Paper Syllabus Heading
GS-III Indian Economy and Planning — Government Budgeting; Inclusive Growth; Infrastructure
GS-III Mobilization of resources; investment models
GS-II Government policies and interventions for development in various sectors

Plausible Mains Question Stems:

  1. "The Union Budget 2026-27 seeks to reconcile fiscal prudence with growth imperatives. Critically examine whether this balance is achievable in the current global economic environment." (GS-III, 15 marks)
  2. "India's MSME sector is the backbone of its export competitiveness, yet it remains structurally under-financed. Assess the adequacy of the measures in Budget 2026-27 to address this challenge." (GS-III, 10 marks)
  3. "Evaluate the role of public capital expenditure as a growth multiplier in the Indian economy, with reference to the trends observed between FY2015 and FY2027." (GS-III, 15 marks)

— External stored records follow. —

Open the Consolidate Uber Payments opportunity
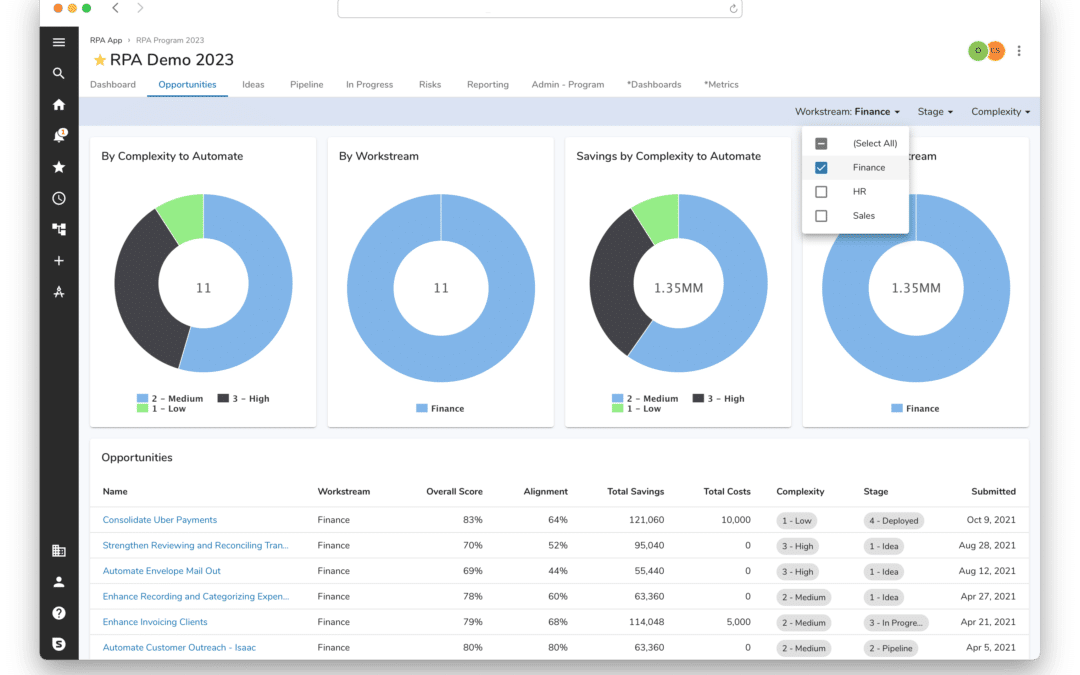The image size is (1080, 675). click(160, 520)

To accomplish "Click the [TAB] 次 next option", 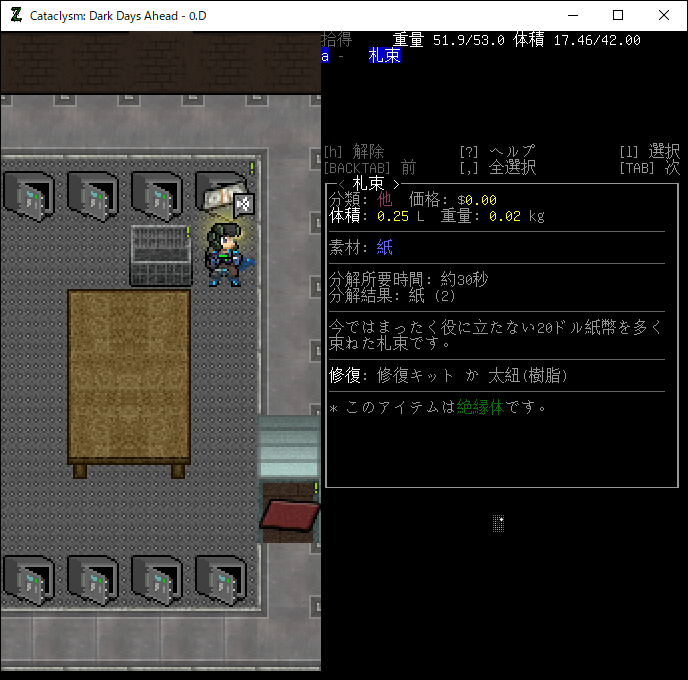I will tap(649, 168).
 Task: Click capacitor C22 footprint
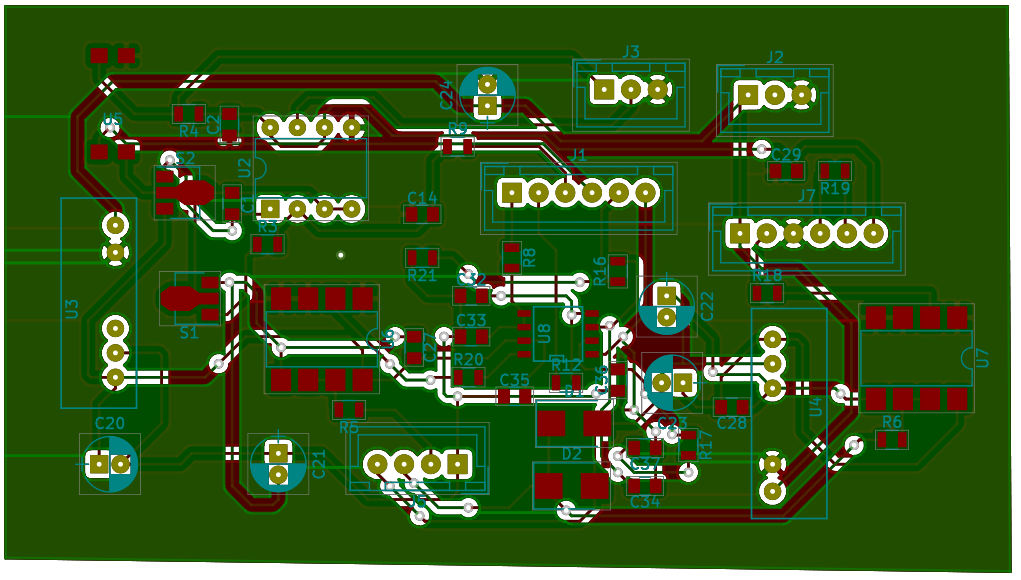coord(667,306)
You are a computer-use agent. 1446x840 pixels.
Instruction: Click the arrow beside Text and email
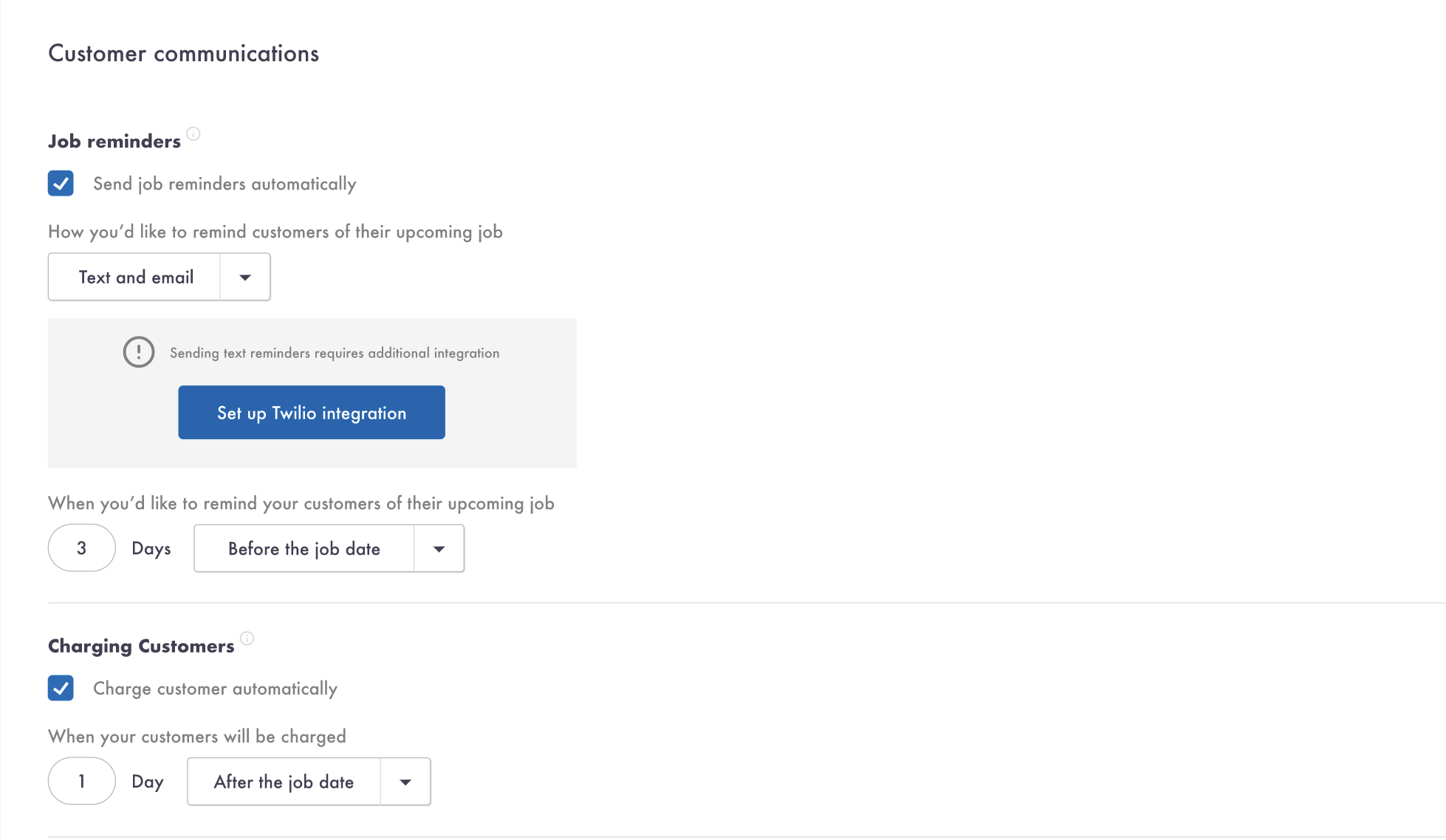point(244,277)
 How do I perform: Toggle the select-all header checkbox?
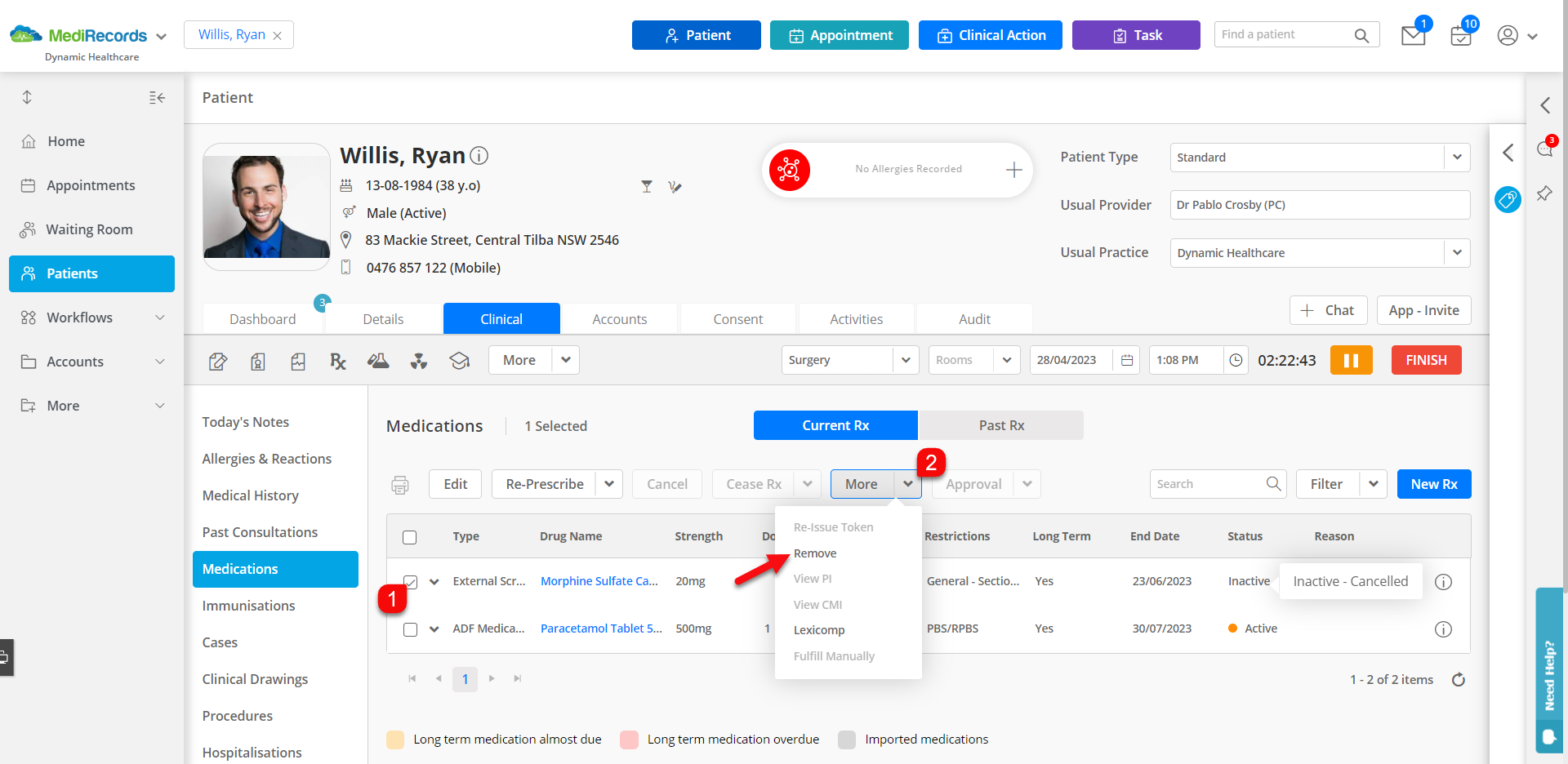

9. Related Topics to Study Next

Topic Connection
Fiscal Responsibility and Budget Management (FRBM) Act, 2003 Statutory basis for all fiscal deficit targets mentioned in this Budget
MSMEs in India — Policy Framework SME Growth Fund, TReDS, GeM — all require knowing the MSME ecosystem
Capital Expenditure & Crowding-In Effect Core economic concept behind the ₹12.2 lakh crore capex rationale
Viksit Bharat 2047 Overarching national vision this Budget is aligned to
TReDS and Digital Public Infrastructure (DPI) GeM-TReDS integration directly tested in Prelims/Mains
India's Export Promotion Architecture (GVC integration) Budget's "exports centre stage" theme links to WTO commitments, PLI
Medical Value Tourism / AYUSH Policy Regional Medical Hubs and Biopharma SHAKTI connect to India's health-economy nexus
Union Budget Process (Article 112–117) Constitutional provisions frequently tested in Prelims

10. Common Errors / Trap Areas

  1. Fiscal deficit % confusion: 2026-27 BE = 4.3%; 2025-26 RE = 4.4% — aspirants often swap these or cite an older 3% FRBM target (which has been revised/suspended via the medium-term framework).
  2. Capex vs. total expenditure: ₹12.2 lakh crore is capital expenditure only — not the total Union Budget size; confusing these leads to wrong MCQ choices.
  3. Biopharma SHAKTI outlay span: ₹10,000 crore is over 5 years — not the annual allocation for 2026-27.
  4. TReDS implementing authority: TReDS is an RBI-regulated platform (not SEBI or DPIIT), though integrated into the Ministry of MSME's policy universe — frequently confused.
  5. CII vs. FICCI presidents: Rajiv Memani (CII) ≠ Anant Goenka (FICCI) — both quoted on Budget; mixing up these attributions is a trap in quote-based MCQs.
  6. Article 112 vs. Article 110: Article 112 = Annual Financial Statement (Budget); Article 110 = definition of Money Bill — these are routinely confused in Prelims.